--- START ---
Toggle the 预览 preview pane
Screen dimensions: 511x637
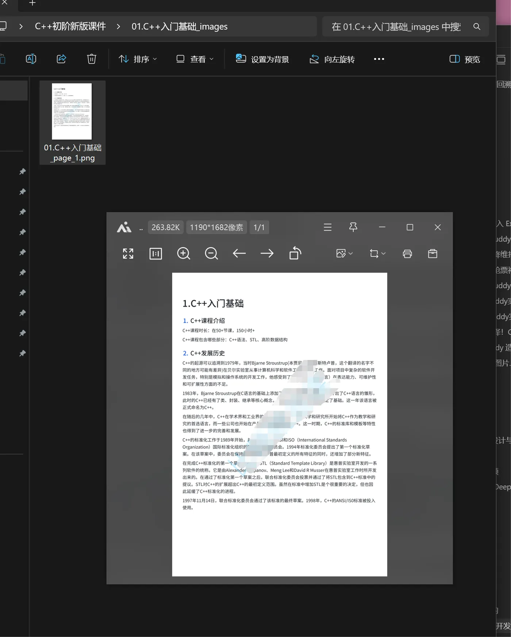point(465,59)
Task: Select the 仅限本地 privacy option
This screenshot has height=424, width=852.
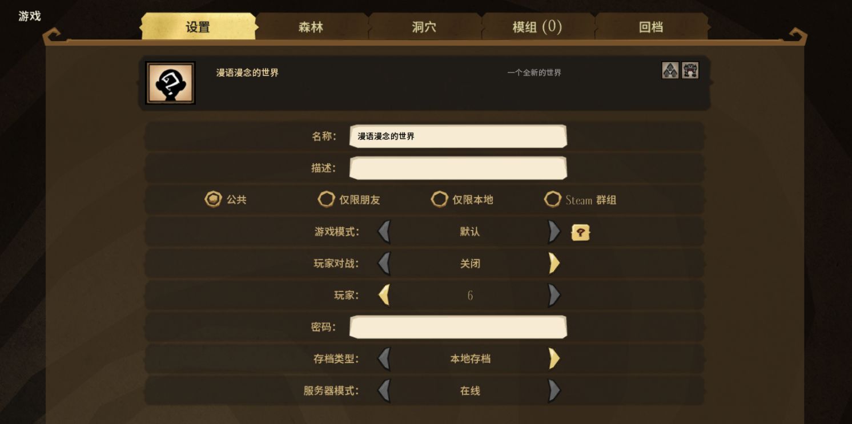Action: tap(462, 200)
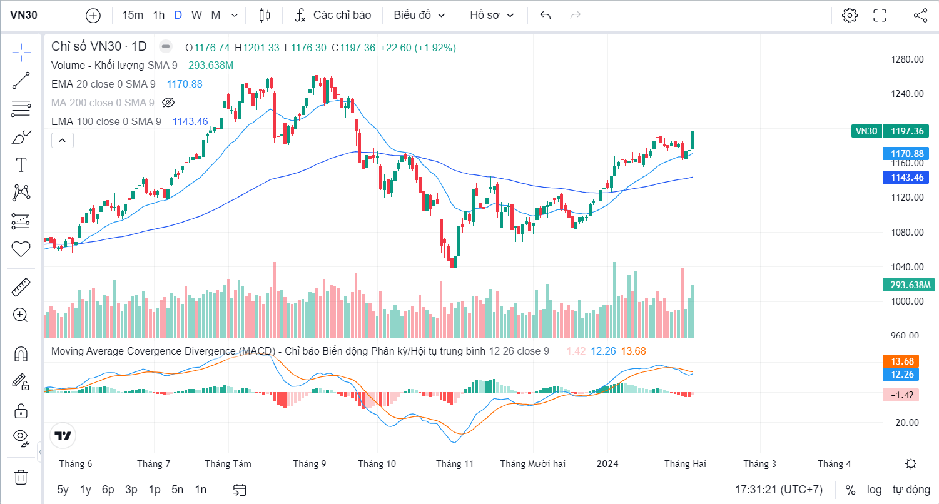The image size is (939, 504).
Task: Show hidden MA 200 indicator eye icon
Action: 168,103
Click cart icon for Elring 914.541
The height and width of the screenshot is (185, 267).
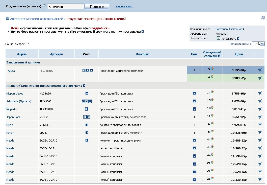[x=260, y=125]
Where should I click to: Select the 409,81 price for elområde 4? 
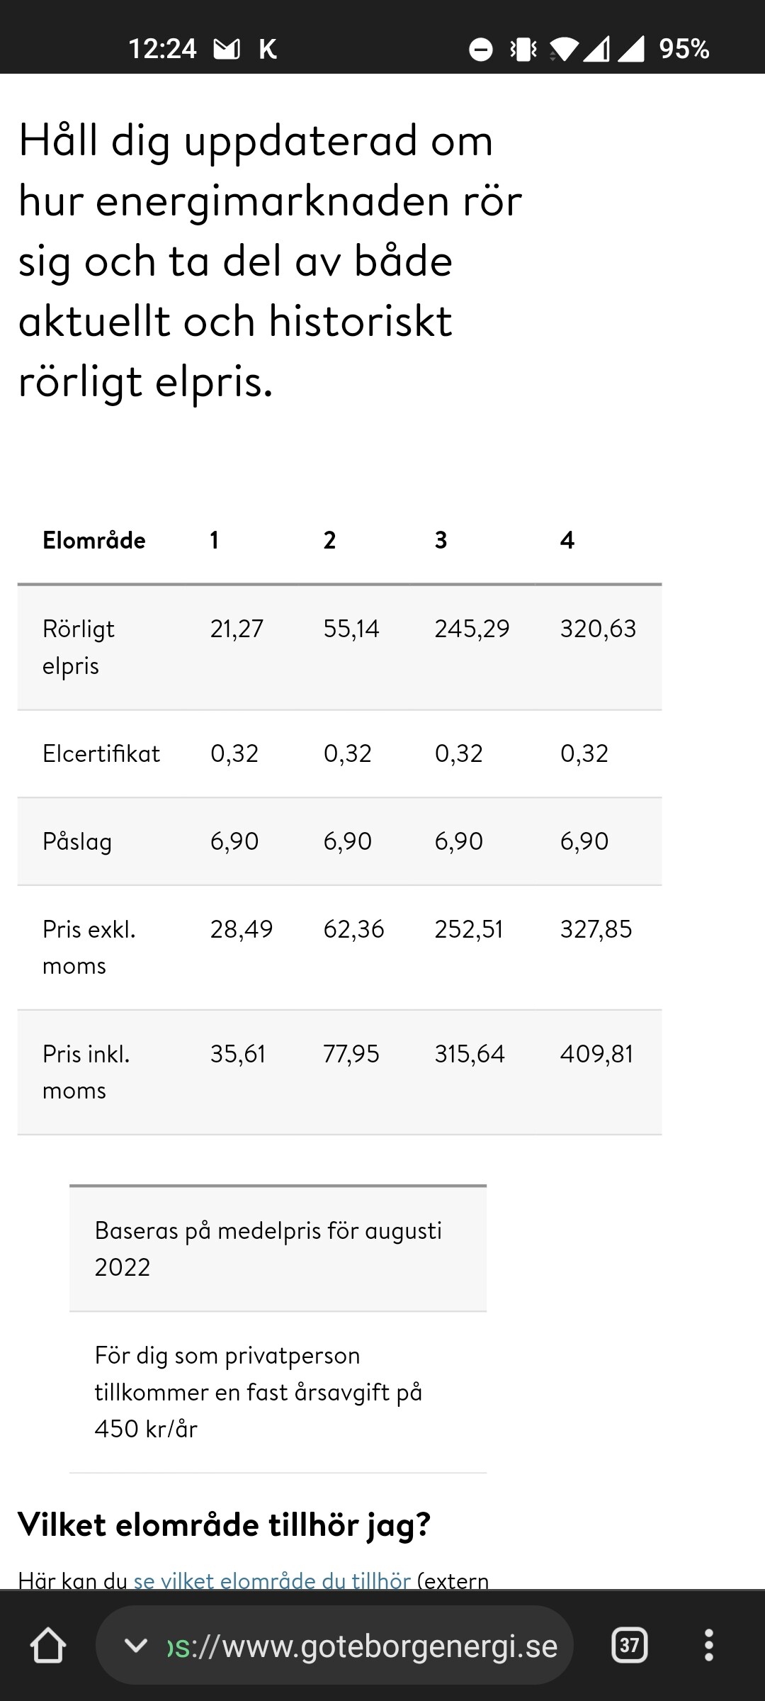click(x=596, y=1054)
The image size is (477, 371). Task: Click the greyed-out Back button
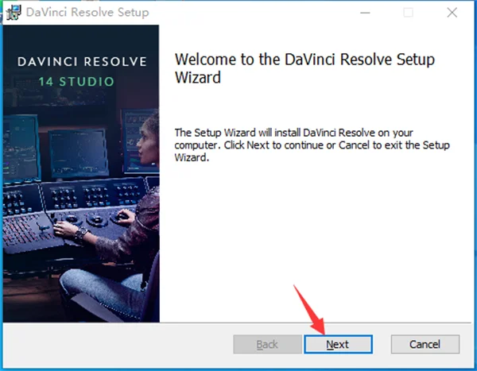[267, 344]
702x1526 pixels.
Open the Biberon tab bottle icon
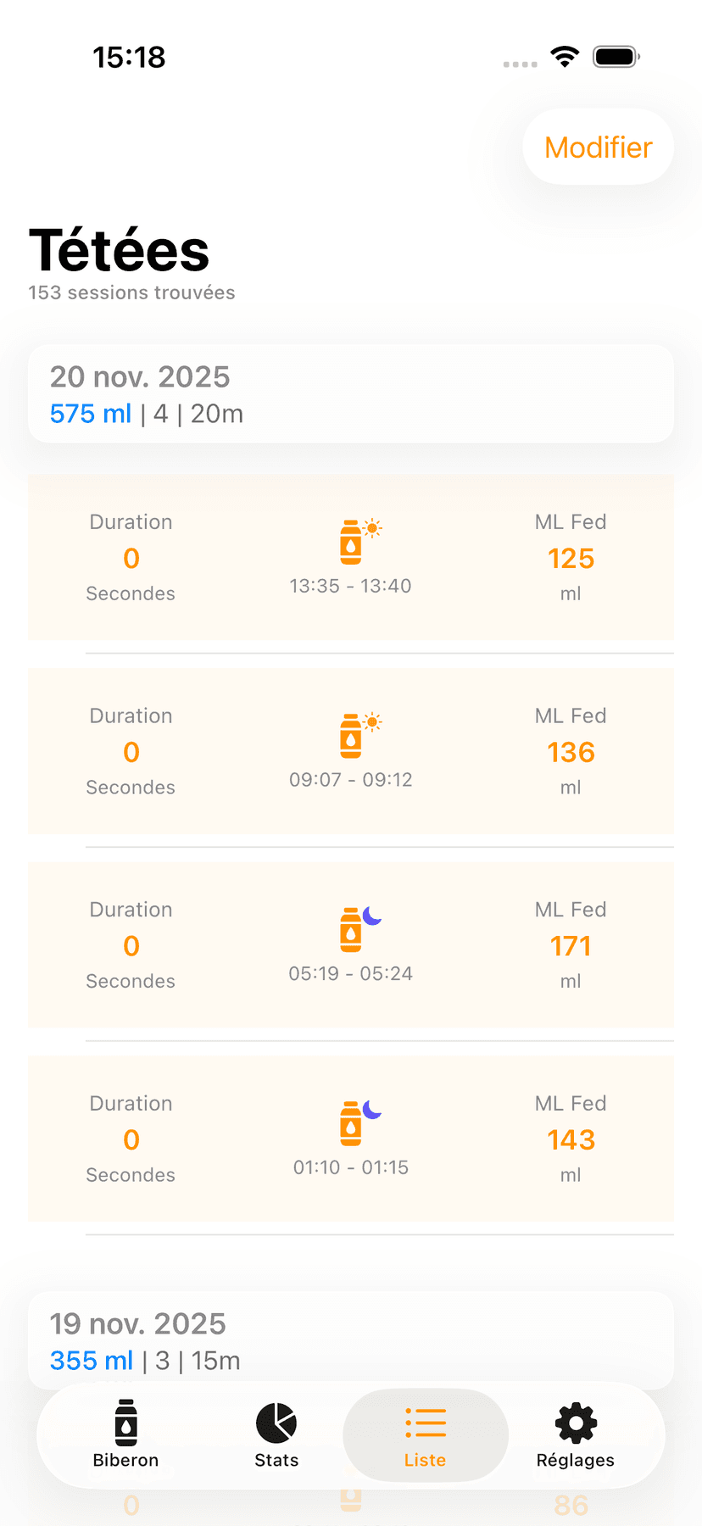126,1422
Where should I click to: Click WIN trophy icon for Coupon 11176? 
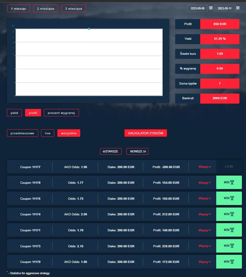pyautogui.click(x=232, y=198)
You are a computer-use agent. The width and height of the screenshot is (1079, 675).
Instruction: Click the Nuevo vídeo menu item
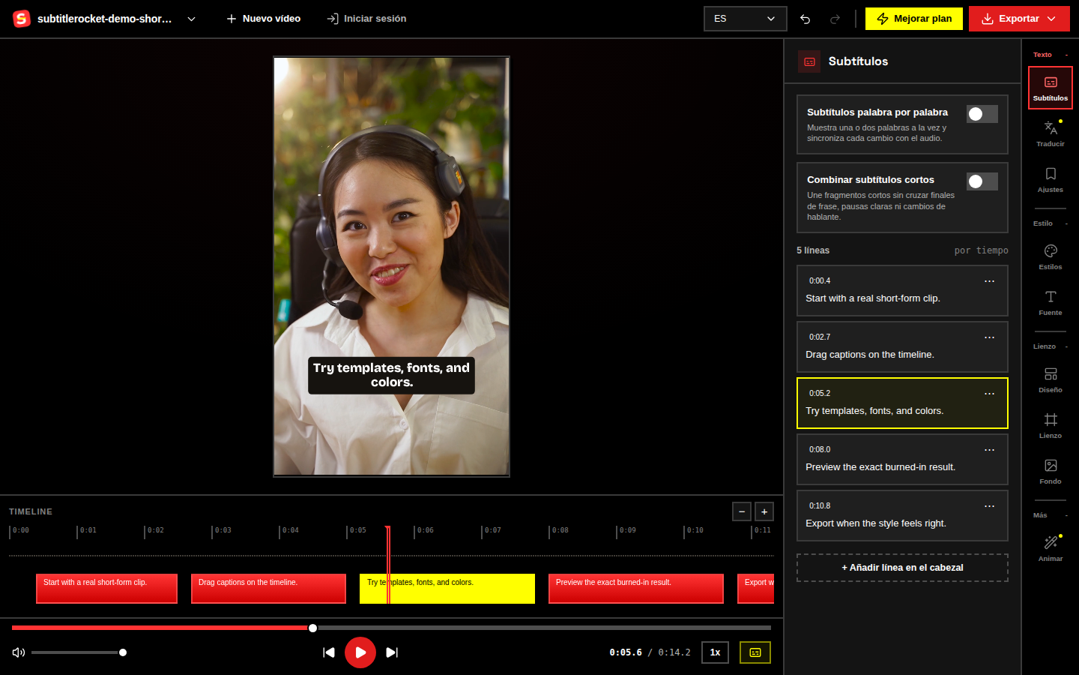[263, 19]
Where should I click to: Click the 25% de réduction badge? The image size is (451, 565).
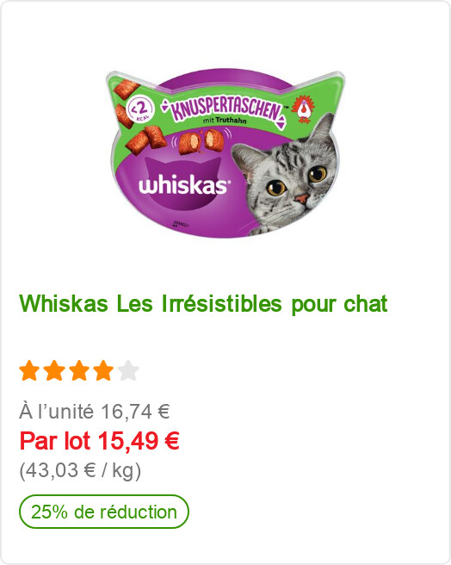[104, 512]
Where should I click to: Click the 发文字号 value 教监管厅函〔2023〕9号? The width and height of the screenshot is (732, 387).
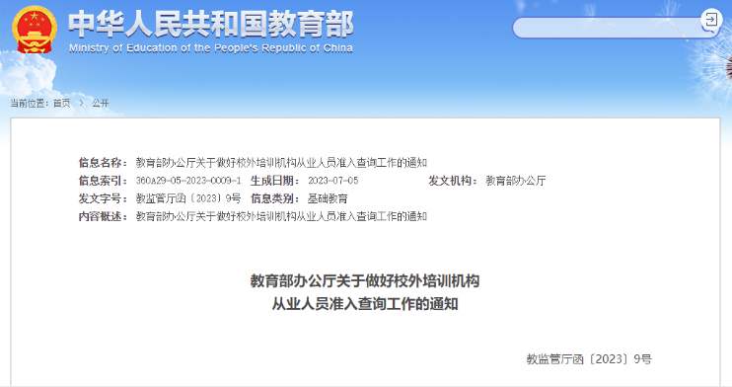(188, 198)
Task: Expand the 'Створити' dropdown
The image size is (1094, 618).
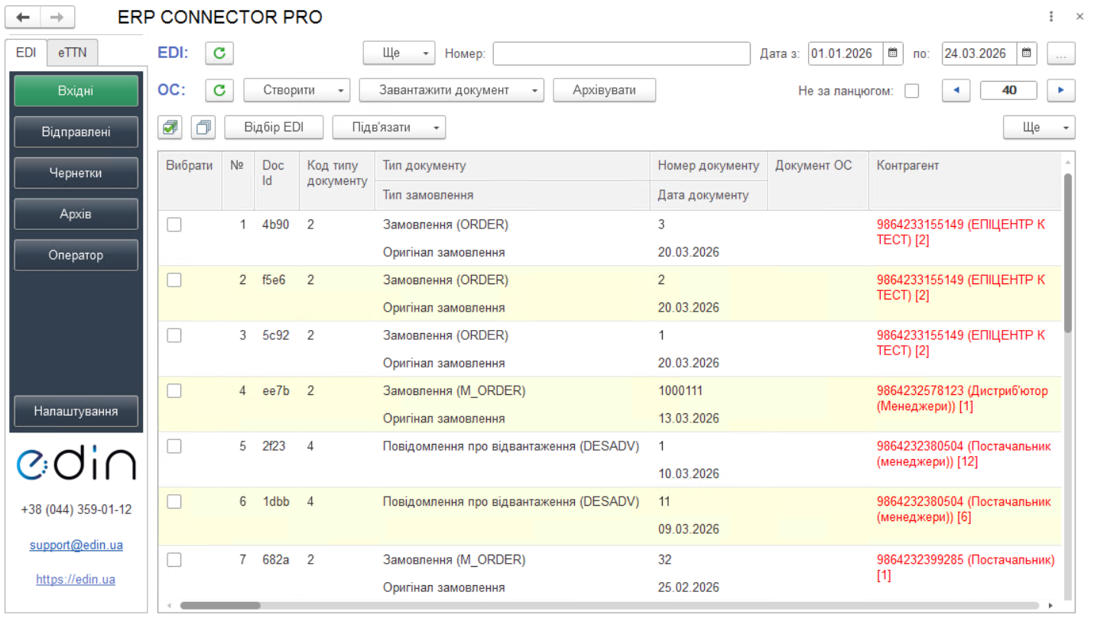Action: click(297, 90)
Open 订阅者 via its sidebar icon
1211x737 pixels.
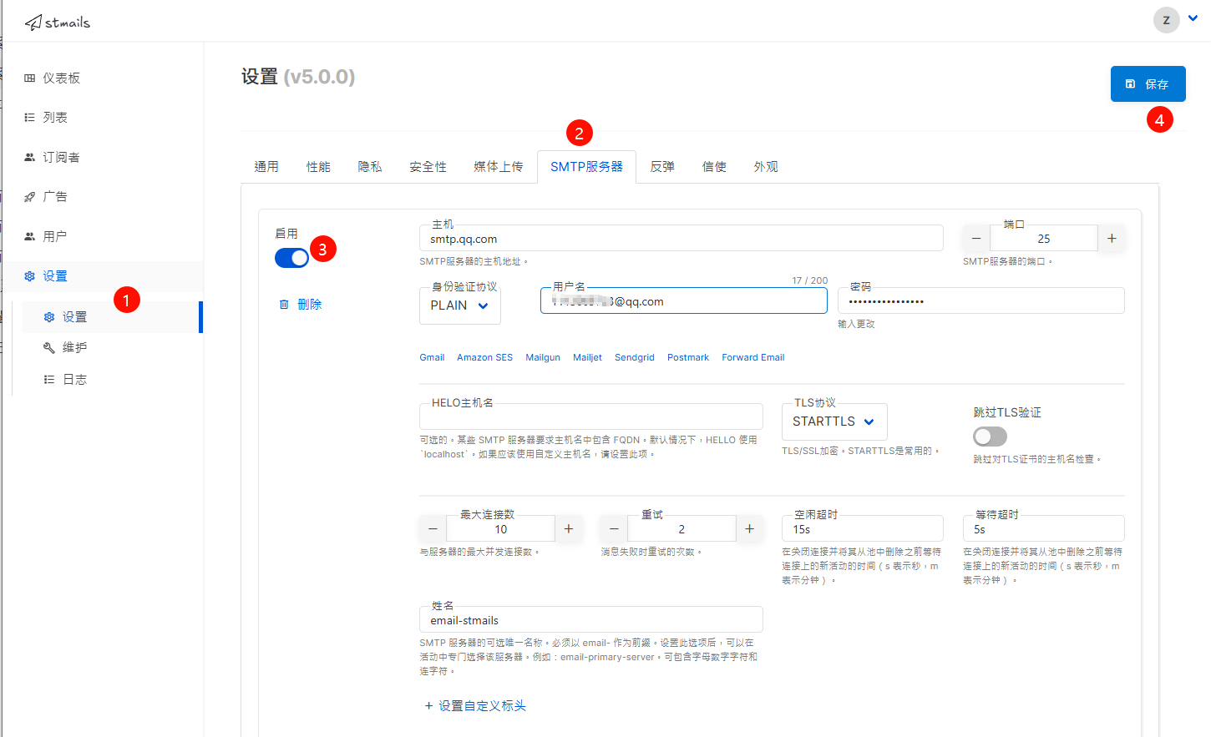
--- END ---
> _AIM OF THE TASK_
The lines wanted run from the one with "The height and" through the final line of the data; repeat them word for word and skip every picture.

> _WRITTEN SOLUTION_
The height and width of the screenshot is (185, 267).
[x=260, y=125]
Where should I click to: Select the 409,81 price for elområde 4? 
click(x=596, y=1054)
The image size is (477, 371). Task: Click the greyed-out Back button
[267, 344]
702x1526 pixels.
Open the Biberon tab bottle icon
126,1422
Where should I click to: Click WIN trophy icon for Coupon 11176? 
pyautogui.click(x=232, y=198)
You are a computer-use agent. The width and height of the screenshot is (1079, 675).
Instruction: Click the Nuevo vídeo menu item
[263, 19]
Where should I click to: Click the 25% de réduction badge? The image size is (451, 565).
[104, 512]
Where should I click to: Click the 发文字号 value 教监管厅函〔2023〕9号? The width and height of the screenshot is (732, 387).
(188, 198)
Task: Expand the 'Створити' dropdown
The image size is (1094, 618).
Action: click(297, 90)
Open 订阅者 via its sidebar icon
1211x737 pixels.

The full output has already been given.